## begin MATERIAL SHOWN

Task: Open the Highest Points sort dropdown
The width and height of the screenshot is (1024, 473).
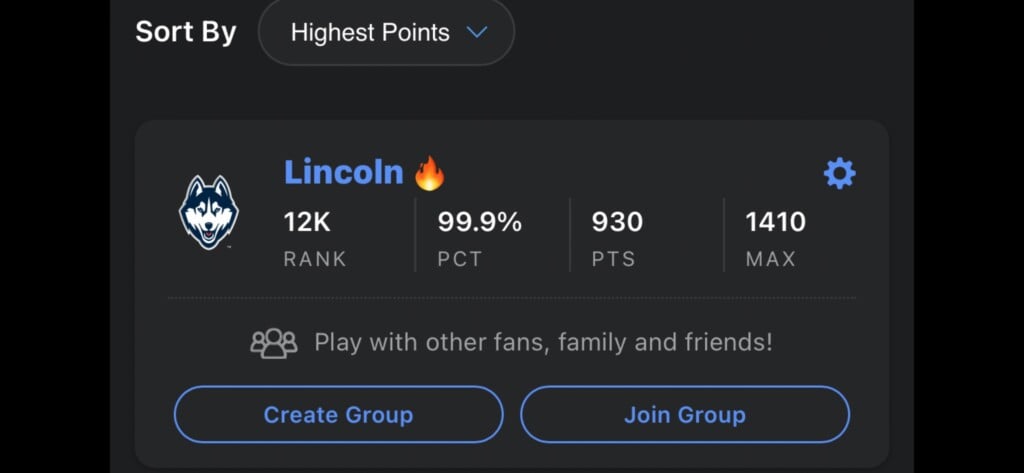Action: [x=387, y=33]
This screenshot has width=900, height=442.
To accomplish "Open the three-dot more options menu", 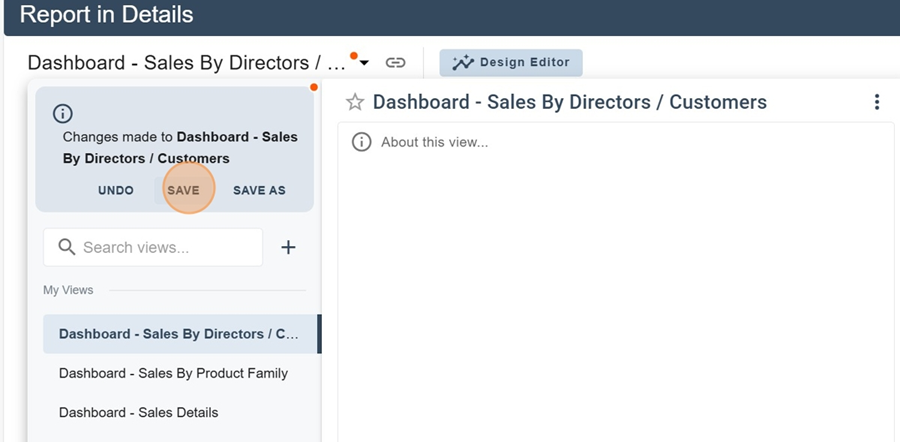I will (877, 102).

## end MATERIAL SHOWN

_WORK REQUIRED_
Return every line from the records above that contains the string "width". Treat uppercase and lowercase letters as different.

_SOLUTION FOR THIS PROBLEM_
The width and height of the screenshot is (1024, 473).
This screenshot has width=900, height=442.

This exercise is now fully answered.